When I set out to improve the performance of some time-consuming APIs, I found that nothing was wrong with the application logic. Instead, it was the database queries taking time (one way to spot this is through New Relic metrics). Inefficient queries can cause slow responses, higher resource usage, and possible database overload, significantly impacting API performance and user experience.
Here are five commonly made querying mistakes that hurt performance, with the time comparisons I measured. The dataset: an item table, a user table, and a transaction table, each with 1M rows.
Consider fetching the prices of a list of items. Fetching them one by one in a loop took about 2.2 ms for 50 items, while a single bulk fetch with an WHERE id IN (...) took just 0.163 ms. The same holds for bulk updates.
Fetching a user and then their transactions in two separate queries took 36.3 ms total (17.5 + 18.8). A single query using an inner join on user.id = transaction.user_id took 27.1 ms. The join is clearly shorter.
Fetching a row, changing a field, then saving took 0.53 ms. A direct UPDATE ... WHERE id = ? took 0.4 ms. The difference is small, but the direct update avoids a round trip.
Returning a large result set without pagination increases network latency and response time. Fetching all rows took 12 ms, while fetching one page took 0.1 ms. The total time to walk every row is higher when paginated, but any single page is far faster, which is what the user actually waits on.

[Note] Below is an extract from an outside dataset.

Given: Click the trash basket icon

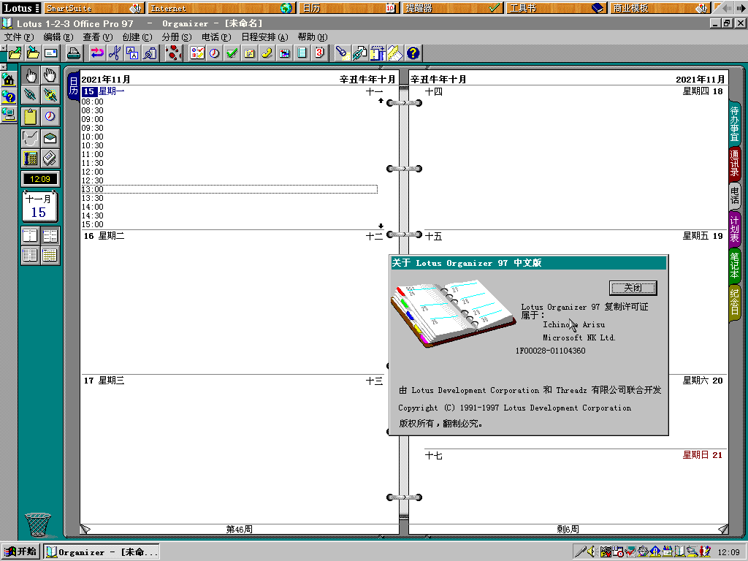Looking at the screenshot, I should [x=38, y=524].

Without proper indexing, the database can fall back to full table scans and slow query execution. But wrong indexing is just as bad: it doesn't speed anything up, it adds storage, and it isn't useful. I have seen tables indexed on a date-time field where the query filters on a wide range. The index storage size becomes huge and provides no benefit unless the query range is small. If you've noticed other bad query patterns in your apps, I'd love to hear them.